To commemorate the brave stance taken by the youth of 1976, the month of June is dedicated as youth month to celebrate young people in the country — with June 16 used to commemorate the youth of 1976. This year’s celebrations were particularly notable, as South Africa celebrates its 20th year of democracy. The month has come to an end, with me wondering where did it go and what did it mean for the youth of today.

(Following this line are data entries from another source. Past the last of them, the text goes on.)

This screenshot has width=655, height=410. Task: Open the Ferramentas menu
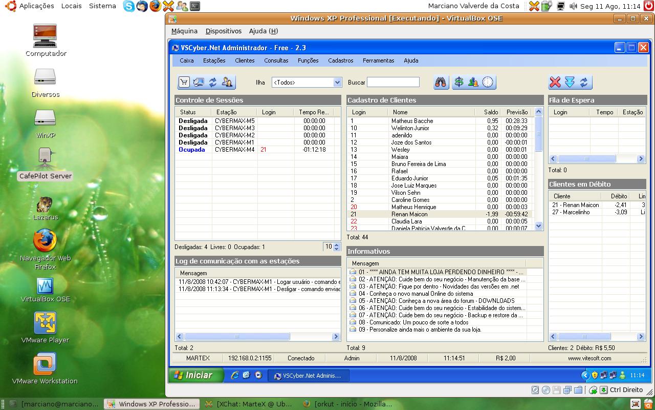tap(378, 60)
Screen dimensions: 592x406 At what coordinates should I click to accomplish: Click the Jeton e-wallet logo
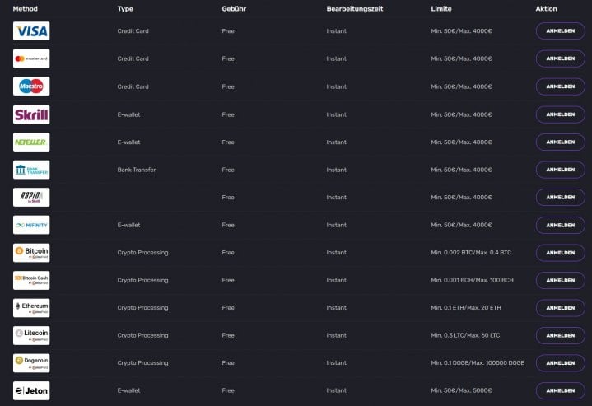click(31, 390)
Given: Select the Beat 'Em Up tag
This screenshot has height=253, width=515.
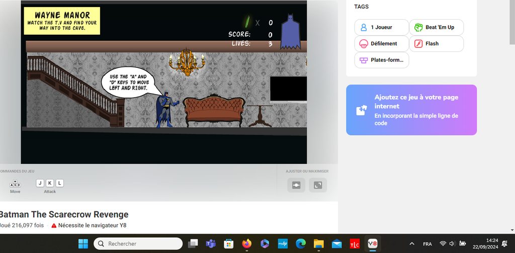Looking at the screenshot, I should tap(436, 27).
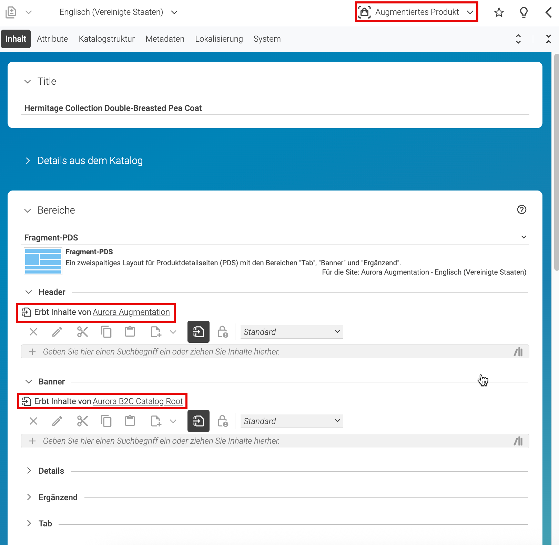
Task: Click the vertical scrollbar on the right
Action: point(556,162)
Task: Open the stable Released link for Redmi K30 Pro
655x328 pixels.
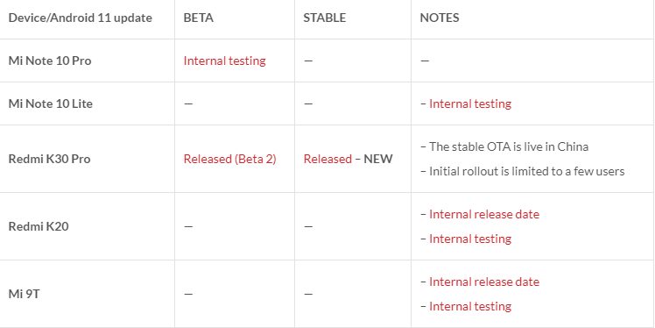Action: (328, 159)
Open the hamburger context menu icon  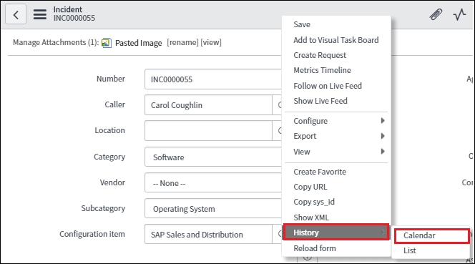pos(39,14)
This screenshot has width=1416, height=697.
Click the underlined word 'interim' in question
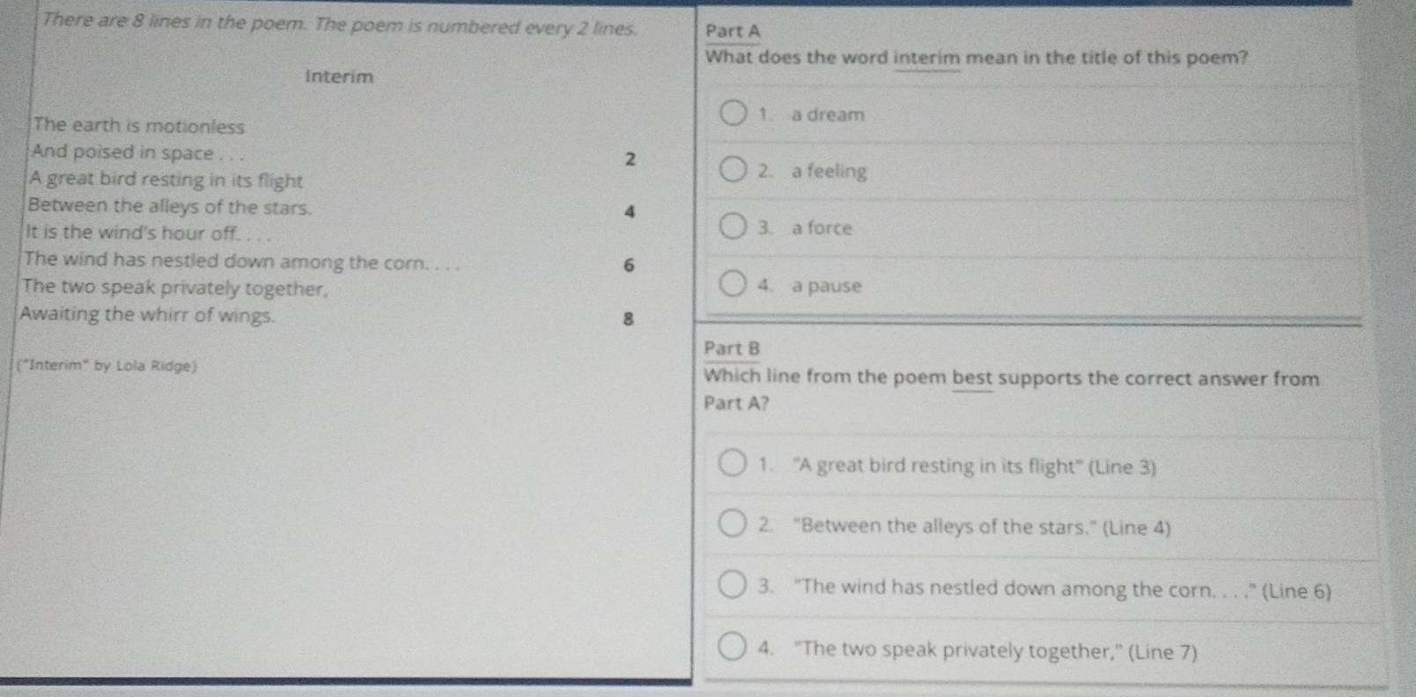tap(927, 59)
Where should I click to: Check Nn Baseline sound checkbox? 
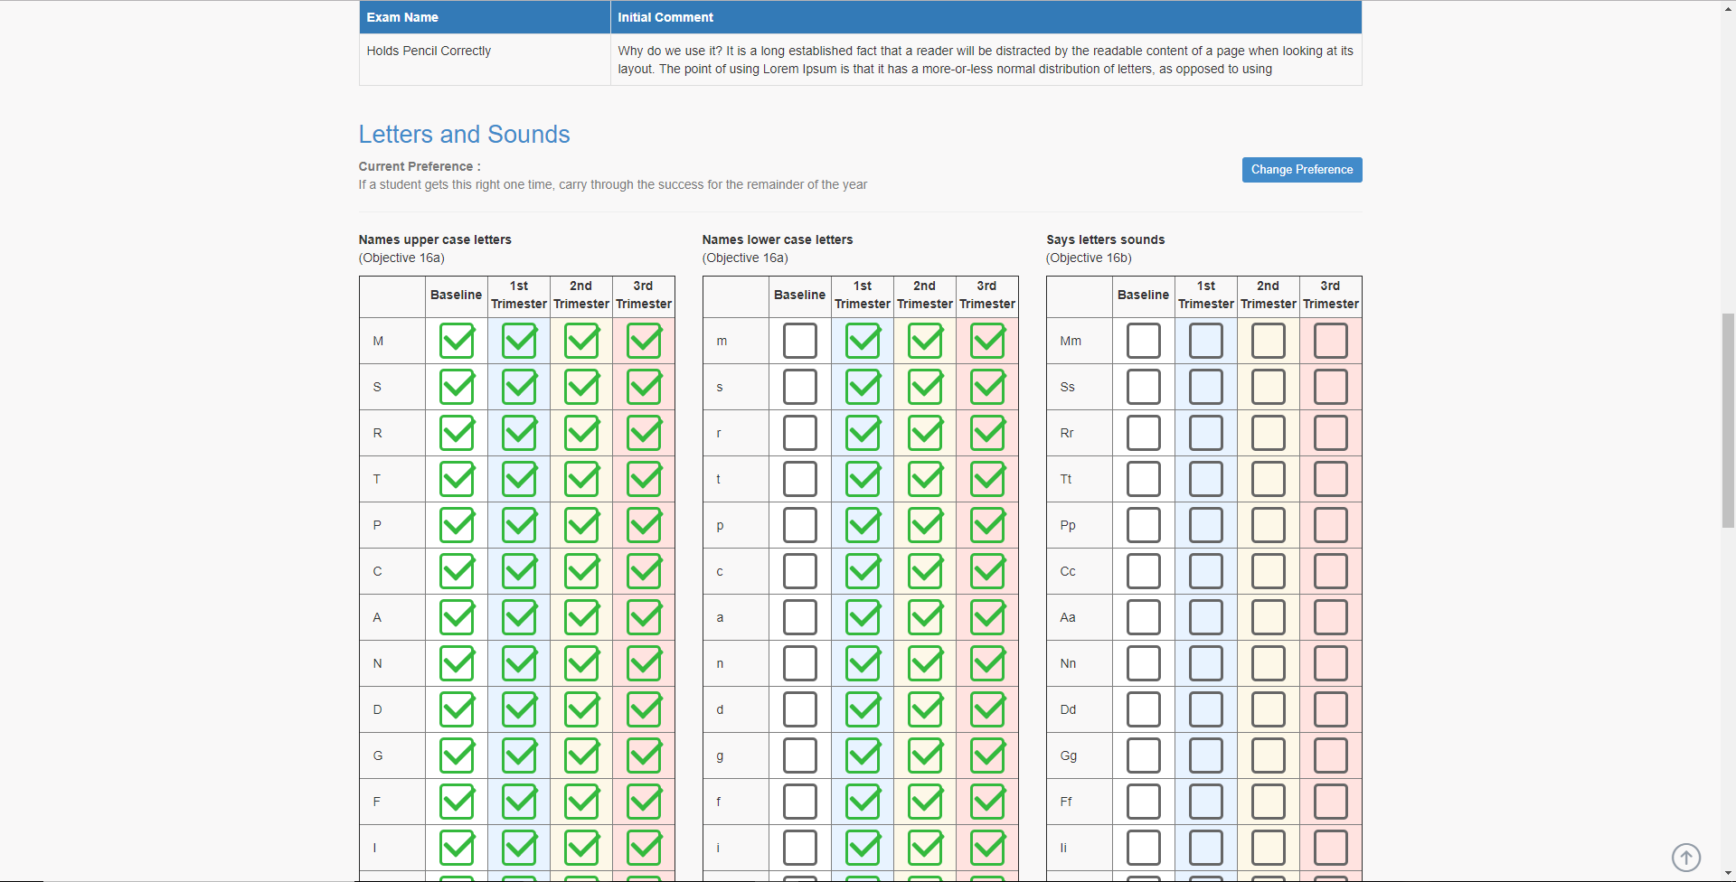(x=1143, y=663)
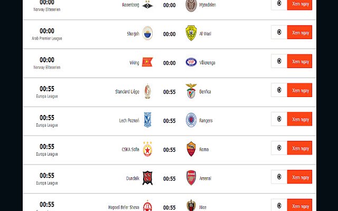This screenshot has width=338, height=211.
Task: Click the Viking red flag logo
Action: (x=147, y=62)
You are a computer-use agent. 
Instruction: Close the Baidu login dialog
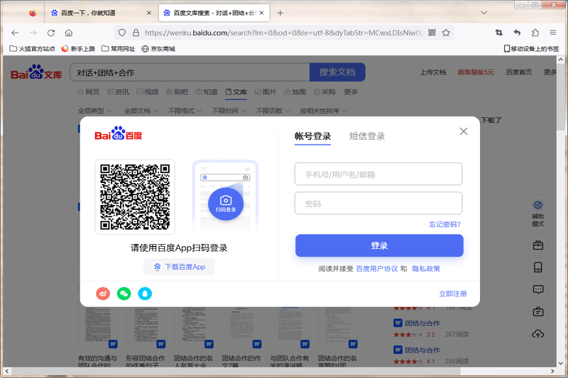click(464, 131)
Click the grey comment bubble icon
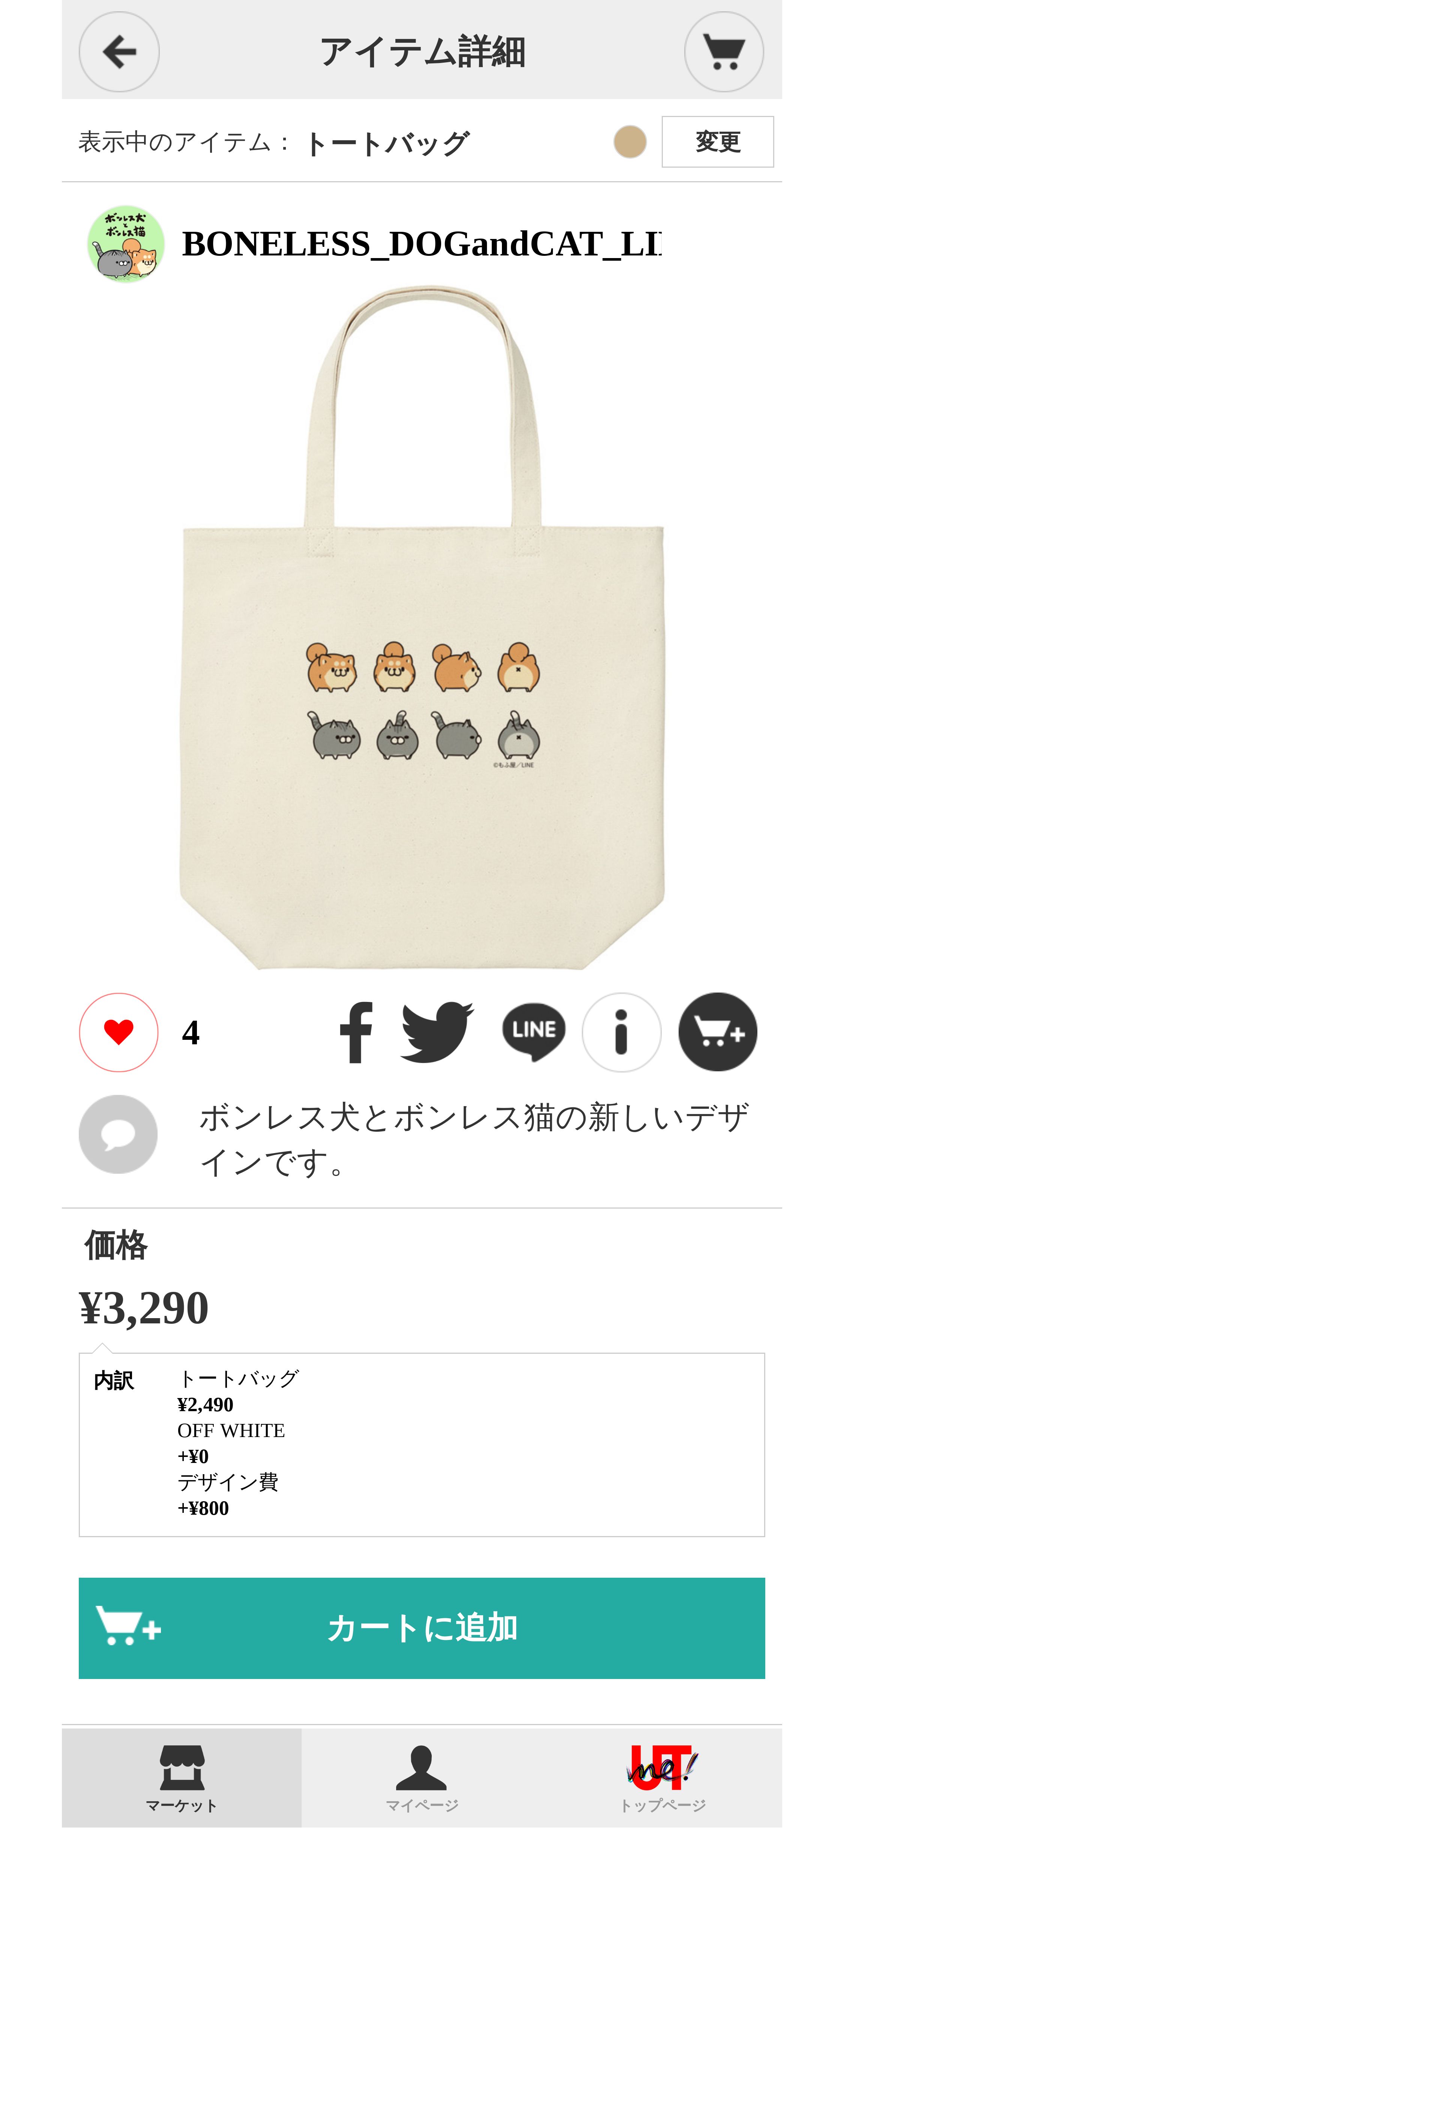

Makale Ngwenya, a Tshwane resident who recently participated in Live Magazine and ENCA’s youth debate, when asked what youth month meant to her said: “Youth month is just but a commemoration for a specific time in our history nearly 40 years ago. We must locate the new struggle for young people within the ‘normal’ democratic dispensation; I use normal with a caution since we are no longer under colonialism, segregation and apartheid. The dividends of democracy have not been realised just yet by the youth. It has been a period of un-freedom since the youth cannot avoid poverty, unemployment and income inequality. The youth are falling through the cracks of social-welfare systems for example social grants are becoming the primary source of income for many South Africans in the absence of jobs … and we all know the problems of our education system — too painful to mention here.”
The National Youth Day celebrations took place at Galeshewe Stadium in Kimberley, the Northern Cape, under the theme “Youth moving South Africa forward”. Deputy President Cyril Ramaphosa was tasked with delivering the keynote presentation on behalf of the president.
The 26-year-old Ngwenya, an economist by profession, expressed her frustration with Ramaphosa’s address saying: “Deputy President Cyril Ramaphosa made reference to the declaration that was adopted at the presidential indaba on youth skills by highlighting that internship programmes within the state and the private sector will be intensified. Internships give youth skills, only partially solving the problem since both public and private sector employers are not obliged to retain these graduates. Many are on six months to two year employment contracts — those who are lucky to be retained, that’s good. But, what does that mean for those who cannot be retained.”
Her concerns are valid, considering Statistics South Africa’s recent announcement that “the unemployment rate among youth [aged 15 to 34] increased from 32.7% to 36.1% between 2008 and 2014”. This announcement was made on the launch of their report on national and provincial labour market trends among the youth. The report listed a high incidence of long-term youth unemployment and a lack of work experience as some of contributing factors in the variety of problems facing young people in the labour market.
She goes on to bemoan the subterfuge and obfuscation that clouded Ramaphosa’s address saying: “The youth employment incentive scheme, while it sounds like a plan — in the absence of many plans — we have not heard anything about how it will be monitored and evaluated. How are the outcomes of these schemes supposed to be measured in terms of their impact of eradicating unemployment?”
It’s disheartening to hear young people so disillusioned with the solutions being put forward to resolve the problem.